The Kiernan mill at Granard, a small town in the north of County Longford in the centre of Ireland, was set up in 1978 by three local pig farmers. This was the time when the pig industry in Ireland was starting to establish itself on a real commercial level and the three farmers wanted access to a consistent source of quality feed to help grow their businesses. They were called Pat Hanly, Buddy Kiernan and Benny Maguire and hence the feed business was originally known from their initials as HKM Milling.
Patrick ‘Buddy’ Kiernan had been born in New York to Irish parents who, in the 1930s and 40s, ran several bars which had been Speakeasys during the time of Prohibition in America. But it was during the Second World War, when soldiers had money and were willing to spend it, that the family really prospered. Things got harder at the end of the war and, in 1945, Buddy’s father Willie sensed it was time to move his family on. They returned to his native home town of Ballinamore, where they invested their savings in the local pub. It was the backyard here that the young Buddy began keeping pigs.
Over the years, Buddy experimented with different husbandry systems and facilities, all the while adding to his knowledge about what his animals required to thrive. And all the while, his herd expanded.
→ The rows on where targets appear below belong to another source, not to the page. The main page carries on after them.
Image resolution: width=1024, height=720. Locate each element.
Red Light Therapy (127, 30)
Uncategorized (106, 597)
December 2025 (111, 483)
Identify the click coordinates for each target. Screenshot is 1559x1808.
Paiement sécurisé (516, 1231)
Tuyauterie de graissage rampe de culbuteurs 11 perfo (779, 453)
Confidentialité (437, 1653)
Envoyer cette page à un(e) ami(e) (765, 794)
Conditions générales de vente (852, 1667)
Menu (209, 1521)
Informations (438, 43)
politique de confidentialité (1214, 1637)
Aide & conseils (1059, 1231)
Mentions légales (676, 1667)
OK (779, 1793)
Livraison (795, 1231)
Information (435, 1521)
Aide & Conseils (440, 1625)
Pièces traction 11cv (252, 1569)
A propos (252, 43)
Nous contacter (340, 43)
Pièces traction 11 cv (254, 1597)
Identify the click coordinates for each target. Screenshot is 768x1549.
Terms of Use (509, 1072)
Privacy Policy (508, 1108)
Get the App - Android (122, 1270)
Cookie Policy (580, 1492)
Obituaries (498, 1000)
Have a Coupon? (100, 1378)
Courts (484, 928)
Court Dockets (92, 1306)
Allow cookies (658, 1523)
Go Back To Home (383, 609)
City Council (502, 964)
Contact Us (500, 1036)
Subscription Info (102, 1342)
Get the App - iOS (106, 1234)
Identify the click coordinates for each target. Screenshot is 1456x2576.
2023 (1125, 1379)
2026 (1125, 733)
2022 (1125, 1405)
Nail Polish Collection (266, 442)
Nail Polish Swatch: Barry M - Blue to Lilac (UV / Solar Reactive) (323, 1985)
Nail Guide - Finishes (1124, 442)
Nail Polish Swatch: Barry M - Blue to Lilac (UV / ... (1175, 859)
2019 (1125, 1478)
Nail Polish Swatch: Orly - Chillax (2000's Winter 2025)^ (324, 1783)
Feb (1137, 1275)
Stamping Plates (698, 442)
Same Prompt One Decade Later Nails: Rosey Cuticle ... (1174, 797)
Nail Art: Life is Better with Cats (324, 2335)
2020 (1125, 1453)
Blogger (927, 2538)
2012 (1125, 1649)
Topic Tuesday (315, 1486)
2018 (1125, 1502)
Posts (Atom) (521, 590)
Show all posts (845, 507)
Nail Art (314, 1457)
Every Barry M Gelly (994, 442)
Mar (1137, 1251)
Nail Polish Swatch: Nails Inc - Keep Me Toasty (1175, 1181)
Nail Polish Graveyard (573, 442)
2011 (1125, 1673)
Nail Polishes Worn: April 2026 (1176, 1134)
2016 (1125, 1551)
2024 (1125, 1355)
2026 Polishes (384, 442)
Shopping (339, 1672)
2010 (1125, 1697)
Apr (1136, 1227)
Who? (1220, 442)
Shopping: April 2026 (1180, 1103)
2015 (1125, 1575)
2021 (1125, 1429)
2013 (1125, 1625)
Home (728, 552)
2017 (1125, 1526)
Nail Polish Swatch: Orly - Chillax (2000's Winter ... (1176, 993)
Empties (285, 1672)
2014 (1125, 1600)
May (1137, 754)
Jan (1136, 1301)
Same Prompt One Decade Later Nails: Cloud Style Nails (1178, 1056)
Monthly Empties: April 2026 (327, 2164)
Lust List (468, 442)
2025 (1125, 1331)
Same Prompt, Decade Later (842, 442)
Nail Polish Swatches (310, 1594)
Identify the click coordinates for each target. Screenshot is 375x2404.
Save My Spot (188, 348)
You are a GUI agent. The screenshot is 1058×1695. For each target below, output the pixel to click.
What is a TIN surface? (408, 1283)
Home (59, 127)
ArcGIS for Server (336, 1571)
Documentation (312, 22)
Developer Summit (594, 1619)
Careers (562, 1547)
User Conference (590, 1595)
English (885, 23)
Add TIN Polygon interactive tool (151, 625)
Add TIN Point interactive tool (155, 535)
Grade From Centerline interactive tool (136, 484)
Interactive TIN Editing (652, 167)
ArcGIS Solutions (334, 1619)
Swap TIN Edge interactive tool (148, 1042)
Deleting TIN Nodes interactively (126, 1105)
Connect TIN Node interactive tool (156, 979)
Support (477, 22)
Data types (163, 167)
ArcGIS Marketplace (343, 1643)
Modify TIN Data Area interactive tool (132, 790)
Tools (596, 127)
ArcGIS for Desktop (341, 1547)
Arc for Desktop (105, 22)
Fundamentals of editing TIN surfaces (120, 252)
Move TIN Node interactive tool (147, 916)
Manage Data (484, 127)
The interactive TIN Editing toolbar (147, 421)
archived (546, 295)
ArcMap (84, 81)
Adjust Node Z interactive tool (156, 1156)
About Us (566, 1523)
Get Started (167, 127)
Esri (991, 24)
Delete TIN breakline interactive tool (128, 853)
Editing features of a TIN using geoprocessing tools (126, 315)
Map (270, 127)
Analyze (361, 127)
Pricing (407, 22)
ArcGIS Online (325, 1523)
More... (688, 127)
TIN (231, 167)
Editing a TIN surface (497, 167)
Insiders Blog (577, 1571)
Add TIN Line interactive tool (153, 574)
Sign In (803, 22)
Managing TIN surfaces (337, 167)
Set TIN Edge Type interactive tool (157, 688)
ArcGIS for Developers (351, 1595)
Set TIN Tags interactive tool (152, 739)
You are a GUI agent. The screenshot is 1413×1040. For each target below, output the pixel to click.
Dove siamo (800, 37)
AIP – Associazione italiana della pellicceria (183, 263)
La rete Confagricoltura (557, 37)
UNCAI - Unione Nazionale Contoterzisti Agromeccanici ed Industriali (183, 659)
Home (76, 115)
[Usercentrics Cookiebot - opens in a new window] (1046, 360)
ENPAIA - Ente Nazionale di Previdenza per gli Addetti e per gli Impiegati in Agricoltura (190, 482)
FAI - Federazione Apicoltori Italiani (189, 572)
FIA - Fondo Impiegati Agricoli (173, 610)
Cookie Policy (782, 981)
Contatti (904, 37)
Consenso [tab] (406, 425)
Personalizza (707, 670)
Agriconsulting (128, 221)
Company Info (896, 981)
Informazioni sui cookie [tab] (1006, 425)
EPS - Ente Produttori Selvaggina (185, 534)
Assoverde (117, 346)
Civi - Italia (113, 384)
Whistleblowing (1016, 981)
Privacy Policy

Fast forward thirty years, and what had begun as a few fatteners behind a pub had grown into several-thousand-sow pig operation. “He was,” says Sean McGlynn (six years with Kiernan Milling, now the company’s commercial and technical manager and also host for my visit) “a real go-getter.” So it is unsurprising to learn that just 10 years after the mill had been established, Buddy as the largest of the three owners in terms of pigs produced, was able to buy out his two partners.